Studies done by Apfelbaum et al. [17], Sosnowski et al. [18], McQuary HJ et al. [19], also showed that the duration of analgesia was longest with 50mcg Neostigmine of almost 378.95±1.61 mins. The time for requirement of rescue analgesia is longest for 50mcg Neostigmine which was supported with studies done by Lauretti et al. [20], Pan et al. [21] and Carp et al. [22].
The frequency of rescue analgesia are the least for BN50>BN25>BS.
The similar results were shown by Martinez KA et al. [23], Bhosle et al. [24] and Marzieh khezri et al. [25].

Figure 5: Diastolic Blood Pressure Trend

Figure 6: MAP Trend of the Patient

Figure 7: Heart Rate Trend in Patients
Intra-operative hemodynamics (SBP, DBP, MAP, HR) were compared and results were similar to studies done by Cowans et al. [26], Akanmu et al. [27], Banihashem et al. [28].
When incidence of nausea and vomiting were compared across the groups Bupivacaine with 50mcg Neostigmine showed a higher incidence of it and the requirement of antiemetics.
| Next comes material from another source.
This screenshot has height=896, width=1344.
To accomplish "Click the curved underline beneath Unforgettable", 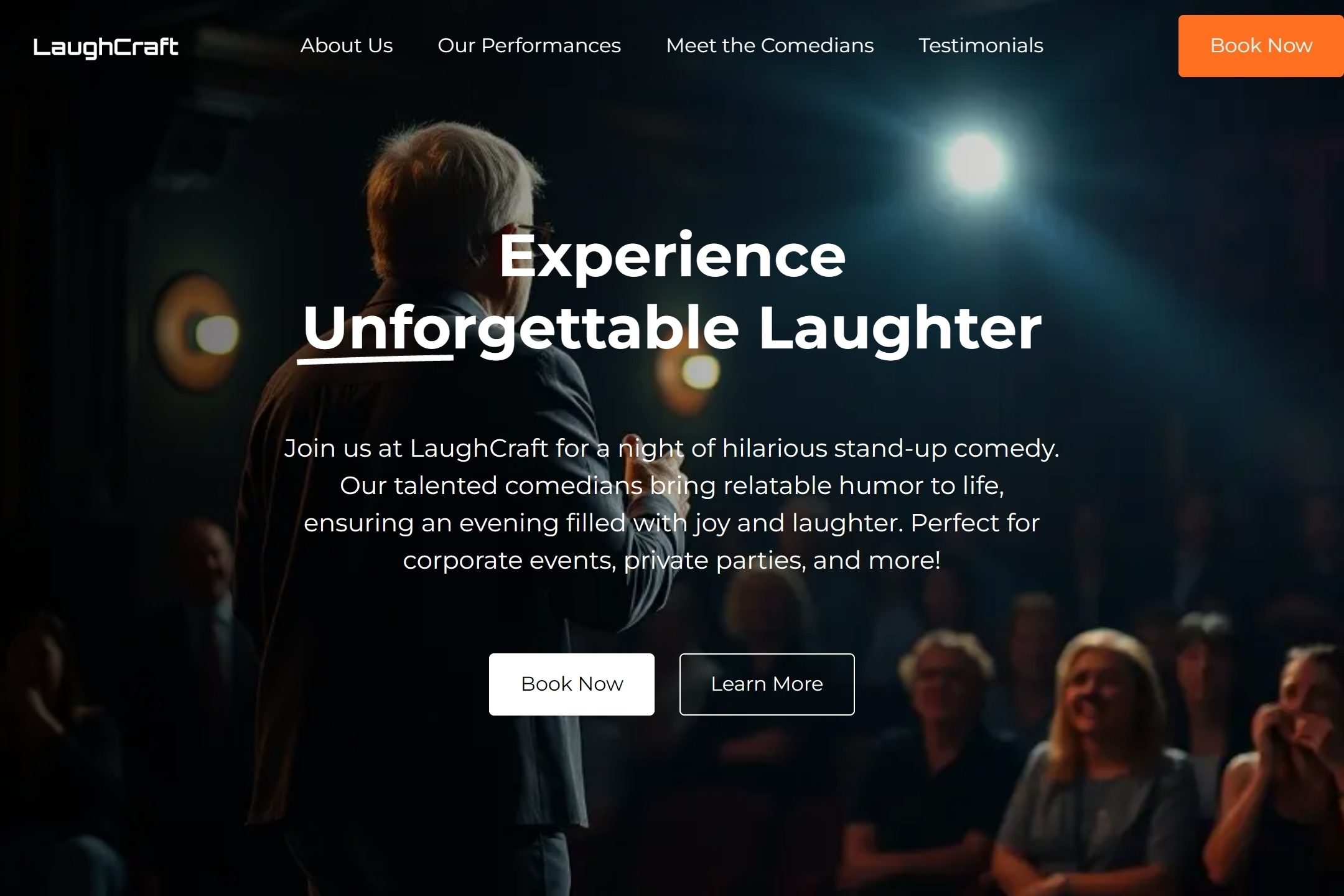I will [375, 359].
Similar results were showed by Vasure et al. [29], Shakya et al. [30] and Biswas et al. [31].
In patients undergoing infra-umbilical surgeries, intrathecal neostigmine administered at 25mcg or 50mcg enhances the effects of intrathecal bupivacaine anaesthesia and provides dose-dependent analgesia for about 4.5–7.5 hours. Both regimens had a faster onset of blockade; longer duration of blockade; longer duration of absolute analgesia; lesser VAS score; less postoperative rescue analgesia requirement; no adverse effects on hemodynamic parameters compared with the usage of bupivacaine alone.
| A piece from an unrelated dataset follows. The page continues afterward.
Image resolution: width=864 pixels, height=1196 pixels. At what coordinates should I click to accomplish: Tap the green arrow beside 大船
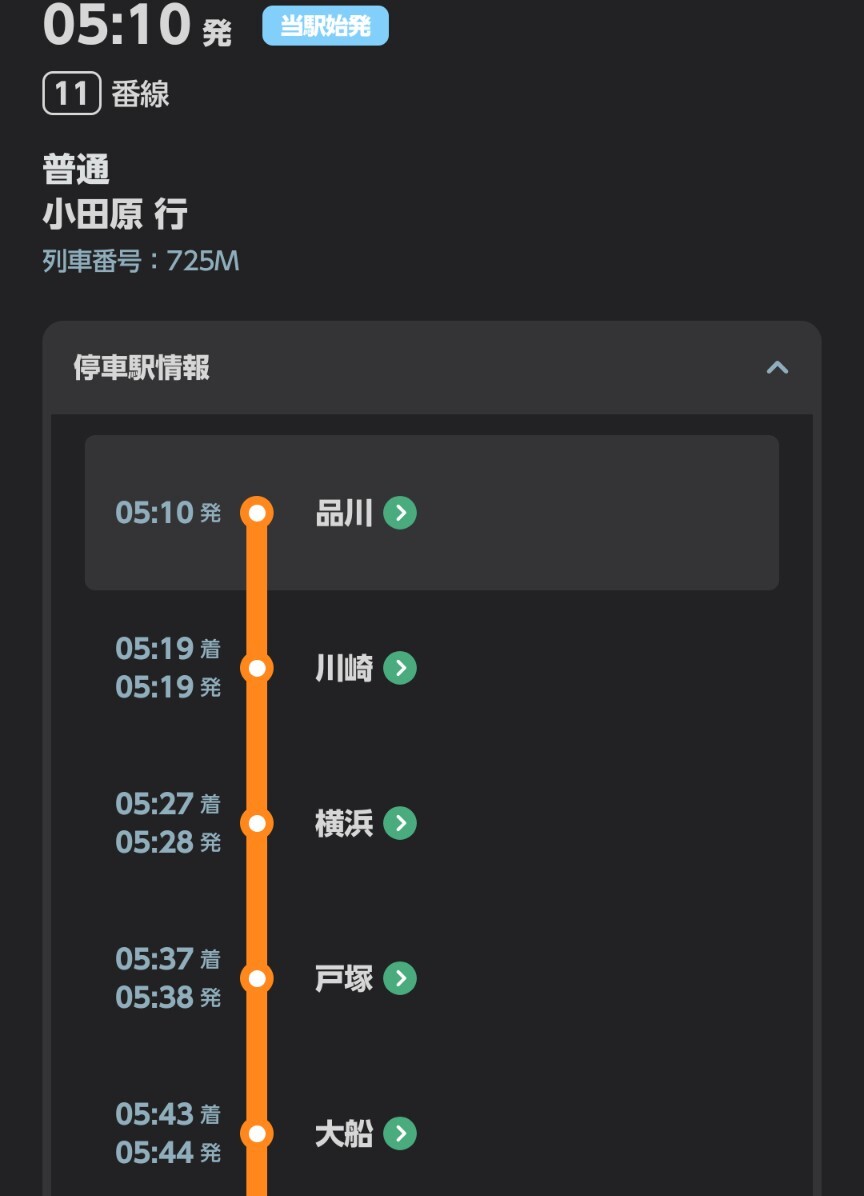(400, 1133)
The prolongation of motor and sensory blockade was seen more in Bupivacaine with 50mcg Neostigmine as compared to Bupivacaine with 25mcg Neostigmine, it might cause a delay in attaining the discharge criteria in day care surgeries and the incidence of side effects like nausea and vomiting and the antiemetic requirement was more with 50mcg neostigmine.
Hence, we recommend the use of intrathecal neostigmine 25mcg as an adjuvant for plain bupivacaine in infra-umbilical surgeries.